We Aspire to Cure Cancer! Millennium is a leading biopharmaceutical company focused on oncology that combines the agility, ideals and camaraderie of a start-up with the resources of Japan's largest pharmaceutical company. The result is a creative, entrepreneurial environment where quality science and making a difference in patients' lives are the priorities. Here, employees who share a drive and commitment to innovation for the benefit of oncology patients find their ideas, experience and contributions are valued and rewarded. Millennium offers great benefits, a friendly and respectful atmosphere, and a culture that promotes flexibility between work and life and encourages employees to give back to their community.

POSITION SUMMARY:
The successful candidate will be part of the Purification Process Development Department and will be involved in the development of purification processes for antibodies and the generation of antibody-drug-conjugates. DUTIES & RESPONSIBILITIES:
*  Development and optimization of purification processes for antibodies
*  Development and optimization of conjugation processes of antibody-drug conjugates
*  Implement innovative development strategies into existing processes
*  Transfer and oversight of purification and conjugation processes to manufacturing sites
*  Design and perform process characterization activities for biopharmaceutical manufacturing processes
*  Participate in process validation activities of biopharmaceuticals
*  Collaborate with internal groups on biologics projects.
*  Represent the Process Development Department on various project teams
*  Support of regulatory filings

QUALIFICATIONS:
The candidate should preferably hold a Ph.D. degree in biochemical engineering/ biotechnology or closely related fields and possess 5+ years experience in bioprocess development, scale-up and validation, or MS/BS with 10+ years experience. The open position requires hands-on experience in Process Chromatography ranging from small analytical to multi-gram scale and in the conjugation of proteins to drug-linkers using DOE approaches.
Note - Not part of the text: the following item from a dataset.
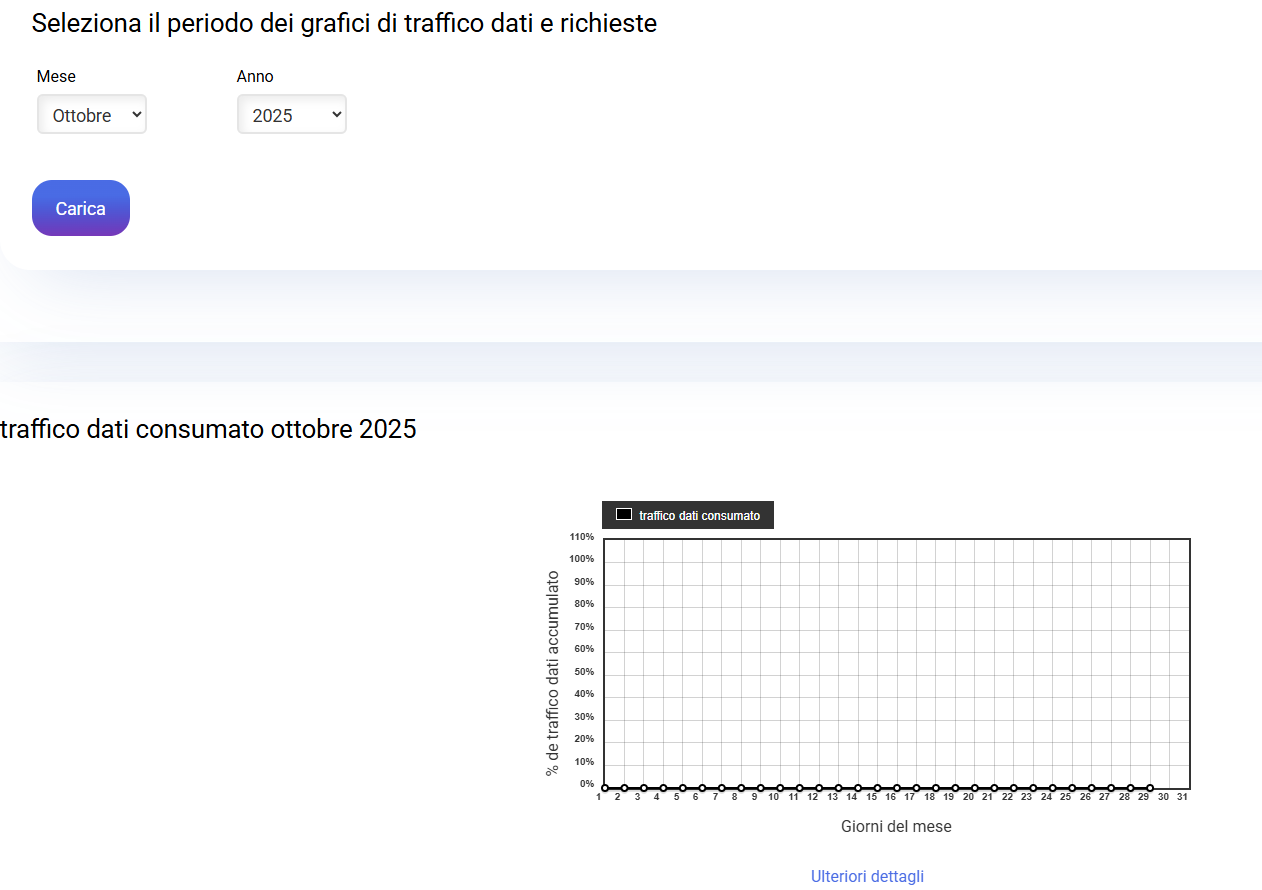Select the data point for day 20

click(x=975, y=788)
The candidate should be familiar with cGMPs for biopharmaceuticals and regulatory submissions and show the ability to work well independently as well as a member of a team. Excellent oral and written communication skills are required. Takeda provides equal employment [and affirmative action] opportunities to minorities, females, veterans, and disabled individuals, as well as other protected groups.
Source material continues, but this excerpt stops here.